> _Goal_:
Put every line of the material below into a JSON list of strings, one string per line, and leave out the blank lines.
───── Provided information
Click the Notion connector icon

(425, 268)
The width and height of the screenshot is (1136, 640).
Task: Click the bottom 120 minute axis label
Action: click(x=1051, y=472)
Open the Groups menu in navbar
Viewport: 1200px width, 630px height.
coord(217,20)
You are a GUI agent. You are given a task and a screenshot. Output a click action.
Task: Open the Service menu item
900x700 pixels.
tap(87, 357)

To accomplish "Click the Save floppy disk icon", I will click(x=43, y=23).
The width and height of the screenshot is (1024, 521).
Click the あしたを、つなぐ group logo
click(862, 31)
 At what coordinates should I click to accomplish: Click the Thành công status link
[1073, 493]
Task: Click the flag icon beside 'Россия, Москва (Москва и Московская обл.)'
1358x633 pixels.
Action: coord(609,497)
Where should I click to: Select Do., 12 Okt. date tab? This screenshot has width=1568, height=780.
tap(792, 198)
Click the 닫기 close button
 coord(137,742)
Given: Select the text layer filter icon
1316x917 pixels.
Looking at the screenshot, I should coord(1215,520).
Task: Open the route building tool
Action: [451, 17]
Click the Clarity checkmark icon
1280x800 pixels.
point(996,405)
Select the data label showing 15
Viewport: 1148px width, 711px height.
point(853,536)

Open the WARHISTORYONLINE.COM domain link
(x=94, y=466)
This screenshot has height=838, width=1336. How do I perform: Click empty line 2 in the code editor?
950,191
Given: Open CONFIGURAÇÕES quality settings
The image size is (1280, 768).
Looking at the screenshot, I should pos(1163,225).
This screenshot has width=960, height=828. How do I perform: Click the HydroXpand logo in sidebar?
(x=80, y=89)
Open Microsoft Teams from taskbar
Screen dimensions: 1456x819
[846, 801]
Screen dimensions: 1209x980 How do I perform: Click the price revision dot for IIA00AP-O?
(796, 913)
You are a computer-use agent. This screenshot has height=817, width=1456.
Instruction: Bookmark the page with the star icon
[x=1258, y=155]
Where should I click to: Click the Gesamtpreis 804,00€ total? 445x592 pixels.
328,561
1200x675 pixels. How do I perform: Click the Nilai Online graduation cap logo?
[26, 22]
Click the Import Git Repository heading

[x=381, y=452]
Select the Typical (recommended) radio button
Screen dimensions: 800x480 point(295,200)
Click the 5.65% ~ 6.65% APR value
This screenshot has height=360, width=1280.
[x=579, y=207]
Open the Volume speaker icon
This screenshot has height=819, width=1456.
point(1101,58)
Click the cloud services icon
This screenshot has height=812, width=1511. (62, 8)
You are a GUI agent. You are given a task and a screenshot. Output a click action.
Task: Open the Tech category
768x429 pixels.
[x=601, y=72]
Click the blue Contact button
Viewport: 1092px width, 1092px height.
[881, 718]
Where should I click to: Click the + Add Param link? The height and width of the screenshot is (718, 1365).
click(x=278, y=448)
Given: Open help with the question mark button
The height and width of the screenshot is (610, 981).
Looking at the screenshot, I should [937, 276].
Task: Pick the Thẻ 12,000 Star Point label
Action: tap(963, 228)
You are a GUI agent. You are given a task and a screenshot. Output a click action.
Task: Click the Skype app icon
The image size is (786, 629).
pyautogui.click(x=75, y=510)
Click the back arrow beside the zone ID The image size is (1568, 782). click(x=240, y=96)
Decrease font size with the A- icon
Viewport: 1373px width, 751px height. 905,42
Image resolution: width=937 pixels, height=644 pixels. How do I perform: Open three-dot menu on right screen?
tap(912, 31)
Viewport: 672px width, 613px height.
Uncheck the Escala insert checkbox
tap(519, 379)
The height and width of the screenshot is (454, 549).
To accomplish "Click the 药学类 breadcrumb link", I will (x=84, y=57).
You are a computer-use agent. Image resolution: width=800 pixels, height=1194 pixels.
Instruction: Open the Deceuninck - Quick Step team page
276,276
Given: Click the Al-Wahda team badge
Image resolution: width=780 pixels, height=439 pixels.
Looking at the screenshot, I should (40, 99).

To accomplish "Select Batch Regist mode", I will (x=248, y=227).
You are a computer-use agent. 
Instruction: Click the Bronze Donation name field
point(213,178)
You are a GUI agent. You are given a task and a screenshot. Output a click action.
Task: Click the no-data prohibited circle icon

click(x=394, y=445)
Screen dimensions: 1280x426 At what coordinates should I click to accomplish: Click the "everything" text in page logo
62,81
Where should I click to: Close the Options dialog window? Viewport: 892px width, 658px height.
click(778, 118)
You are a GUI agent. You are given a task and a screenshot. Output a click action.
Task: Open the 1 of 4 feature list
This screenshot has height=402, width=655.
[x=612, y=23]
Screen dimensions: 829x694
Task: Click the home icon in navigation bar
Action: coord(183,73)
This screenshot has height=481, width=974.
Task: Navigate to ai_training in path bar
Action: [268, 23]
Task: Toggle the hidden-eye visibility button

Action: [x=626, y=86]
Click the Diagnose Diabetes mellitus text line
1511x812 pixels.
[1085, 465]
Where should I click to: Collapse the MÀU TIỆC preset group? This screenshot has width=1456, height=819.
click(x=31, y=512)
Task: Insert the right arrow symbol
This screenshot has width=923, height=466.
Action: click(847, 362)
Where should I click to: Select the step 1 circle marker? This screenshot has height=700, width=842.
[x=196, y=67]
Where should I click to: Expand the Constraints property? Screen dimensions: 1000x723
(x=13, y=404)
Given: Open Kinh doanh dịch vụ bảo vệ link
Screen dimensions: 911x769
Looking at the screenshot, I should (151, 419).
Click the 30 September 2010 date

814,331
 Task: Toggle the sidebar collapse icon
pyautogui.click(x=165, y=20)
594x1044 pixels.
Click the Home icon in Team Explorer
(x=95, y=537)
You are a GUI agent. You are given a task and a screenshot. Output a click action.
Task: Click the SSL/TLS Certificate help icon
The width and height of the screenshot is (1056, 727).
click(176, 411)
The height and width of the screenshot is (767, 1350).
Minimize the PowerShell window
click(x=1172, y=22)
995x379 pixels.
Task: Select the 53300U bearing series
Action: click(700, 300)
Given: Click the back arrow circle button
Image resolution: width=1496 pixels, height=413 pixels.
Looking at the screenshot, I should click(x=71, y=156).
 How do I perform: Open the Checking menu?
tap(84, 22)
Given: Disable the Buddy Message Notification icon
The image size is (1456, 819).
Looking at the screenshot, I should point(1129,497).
──────────
> _Completed exercise_:
[
  "Click the Notion connector icon",
  "(425, 268)",
  "The width and height of the screenshot is (1136, 640).",
  "Task: Click the bottom 120 minute axis label",
  "Action: click(x=1051, y=472)",
  "Open the Groups menu in navbar",
  "Viewport: 1200px width, 630px height.",
  "coord(217,20)",
  "You are a GUI agent. You are given a task and a screenshot. Output a click action.",
  "Task: Open the Service menu item",
  "900x700 pixels.",
  "tap(87, 357)",
  "To accomplish \"Click the Save floppy disk icon\", I will click(x=43, y=23).",
  "The width and height of the screenshot is (1024, 521).",
  "Click the あしたを、つなぐ group logo",
  "click(862, 31)",
  " At what coordinates should I click to accomplish: Click the Thành công status link",
  "[1073, 493]",
  "Task: Click the flag icon beside 'Россия, Москва (Москва и Московская обл.)'",
  "1358x633 pixels.",
  "Action: coord(609,497)",
  "Where should I click to: Select Do., 12 Okt. date tab? This screenshot has width=1568, height=780.",
  "tap(792, 198)",
  "Click the 닫기 close button",
  " coord(137,742)",
  "Given: Select the text layer filter icon",
  "1316x917 pixels.",
  "Looking at the screenshot, I should coord(1215,520).",
  "Task: Open the route building tool",
  "Action: [451, 17]",
  "Click the Clarity checkmark icon",
  "1280x800 pixels.",
  "point(996,405)",
  "Select the data label showing 15",
  "Viewport: 1148px width, 711px height.",
  "point(853,536)",
  "Open the WARHISTORYONLINE.COM domain link",
  "(x=94, y=466)",
  "This screenshot has height=838, width=1336. How do I perform: Click empty line 2 in the code editor?",
  "950,191",
  "Given: Open CONFIGURAÇÕES quality settings",
  "The image size is (1280, 768).",
  "Looking at the screenshot, I should pos(1163,225).",
  "This screenshot has width=960, height=828. How do I perform: Click the HydroXpand logo in sidebar?",
  "(x=80, y=89)",
  "Open Microsoft Teams from taskbar",
  "Screen dimensions: 1456x819",
  "[846, 801]",
  "Screen dimensions: 1209x980 How do I perform: Click the price revision dot for IIA00AP-O?",
  "(796, 913)",
  "You are a computer-use agent. This screenshot has height=817, width=1456.",
  "Instruction: Bookmark the page with the star icon",
  "[x=1258, y=155]",
  "Where should I click to: Click the Gesamtpreis 804,00€ total? 445x592 pixels.",
  "328,561",
  "1200x675 pixels. How do I perform: Click the Nilai Online graduation cap logo?",
  "[26, 22]",
  "Click the Import Git Repository heading",
  "[x=381, y=452]",
  "Select the Typical (recommended) radio button",
  "Screen dimensions: 800x480 point(295,200)",
  "Click the 5.65% ~ 6.65% APR value",
  "This screenshot has height=360, width=1280.",
  "[x=579, y=207]",
  "Open the Volume speaker icon",
  "This screenshot has height=819, width=1456.",
  "point(1101,58)",
  "Click the cloud services icon",
  "This screenshot has height=812, width=1511. (62, 8)",
  "You are a GUI agent. You are given a task and a screenshot. Output a click action.",
  "Task: Open the Tech category",
  "768x429 pixels.",
  "[x=601, y=72]",
  "Click the blue Contact button",
  "Viewport: 1092px width, 1092px height.",
  "[881, 718]",
  "Where should I click to: Click the + Add Param link? The height and width of the screenshot is (718, 1365).",
  "click(x=278, y=448)",
  "Given: Open help with the question mark button",
  "The height and width of the screenshot is (610, 981).",
  "Looking at the screenshot, I should [937, 276].",
  "Task: Pick the Thẻ 12,000 Star Point label",
  "Action: tap(963, 228)",
  "You are a GUI agent. You are given a task and a screenshot. Output a click action.",
  "Task: Click the Skype app icon",
  "The image size is (786, 629).",
  "pyautogui.click(x=75, y=510)",
  "Click the back arrow beside the zone ID The image size is (1568, 782). click(x=240, y=96)",
  "Decrease font size with the A- icon",
  "Viewport: 1373px width, 751px height. 905,42",
  "Image resolution: width=937 pixels, height=644 pixels. How do I perform: Open three-dot menu on right screen?",
  "tap(912, 31)",
  "Viewport: 672px width, 613px height.",
  "Uncheck the Escala insert checkbox",
  "tap(519, 379)",
  "The height and width of the screenshot is (454, 549).",
  "To accomplish \"Click the 药学类 breadcrumb link\", I will (x=84, y=57).",
  "You are a computer-use agent. Image resolution: width=800 pixels, height=1194 pixels.",
  "Instruction: Open the Deceuninck - Quick Step team page",
  "276,276",
  "Given: Click the Al-Wahda team badge",
  "Image resolution: width=780 pixels, height=439 pixels.",
  "Looking at the screenshot, I should (40, 99).",
  "To accomplish \"Select Batch Regist mode\", I will (x=248, y=227).",
  "You are a computer-use agent. ",
  "Instruction: Click the Bronze Donation name field",
  "point(213,178)",
  "You are a GUI agent. You are given a task and a screenshot. Output a click action.",
  "Task: Click the no-data prohibited circle icon",
  "click(x=394, y=445)",
  "Screen dimensions: 1280x426 At what coordinates should I click to accomplish: Click the \"everything\" text in page logo",
  "62,81",
  "Where should I click to: Close the Options dialog window? Viewport: 892px width, 658px height.",
  "click(778, 118)",
  "You are a GUI agent. You are given a task and a screenshot. Output a click action.",
  "Task: Open the 1 of 4 feature list",
  "This screenshot has height=402, width=655.",
  "[x=612, y=23]",
  "Screen dimensions: 829x694",
  "Task: Click the home icon in navigation bar",
  "Action: coord(183,73)",
  "This screenshot has height=481, width=974.",
  "Task: Navigate to ai_training in path bar",
  "Action: [268, 23]",
  "Task: Toggle the hidden-eye visibility button",
  "Action: [x=626, y=86]",
  "Click the Diagnose Diabetes mellitus text line",
  "1511x812 pixels.",
  "[1085, 465]",
  "Where should I click to: Collapse the MÀU TIỆC preset group? This screenshot has width=1456, height=819.",
  "click(x=31, y=512)",
  "Task: Insert the right arrow symbol",
  "This screenshot has width=923, height=466.",
  "Action: click(847, 362)",
  "Where should I click to: Select the step 1 circle marker? This screenshot has height=700, width=842.",
  "[x=196, y=67]",
  "Where should I click to: Expand the Constraints property? Screen dimensions: 1000x723",
  "(x=13, y=404)",
  "Given: Open Kinh doanh dịch vụ bảo vệ link",
  "Screen dimensions: 911x769",
  "Looking at the screenshot, I should (151, 419).",
  "Click the 30 September 2010 date",
  "814,331",
  " Task: Toggle the sidebar collapse icon",
  "pyautogui.click(x=165, y=20)",
  "594x1044 pixels.",
  "Click the Home icon in Team Explorer",
  "(x=95, y=537)",
  "You are a GUI agent. You are given a task and a screenshot. Output a click action.",
  "Task: Click the SSL/TLS Certificate help icon",
  "The width and height of the screenshot is (1056, 727).",
  "click(176, 411)",
  "The height and width of the screenshot is (767, 1350).",
  "Minimize the PowerShell window",
  "click(x=1172, y=22)",
  "995x379 pixels.",
  "Task: Select the 53300U bearing series",
  "Action: click(700, 300)",
  "Given: Click the back arrow circle button",
  "Image resolution: width=1496 pixels, height=413 pixels.",
  "Looking at the screenshot, I should click(x=71, y=156).",
  " How do I perform: Open the Checking menu?",
  "tap(84, 22)",
  "Given: Disable the Buddy Message Notification icon",
  "The image size is (1456, 819).",
  "Looking at the screenshot, I should point(1129,497)."
]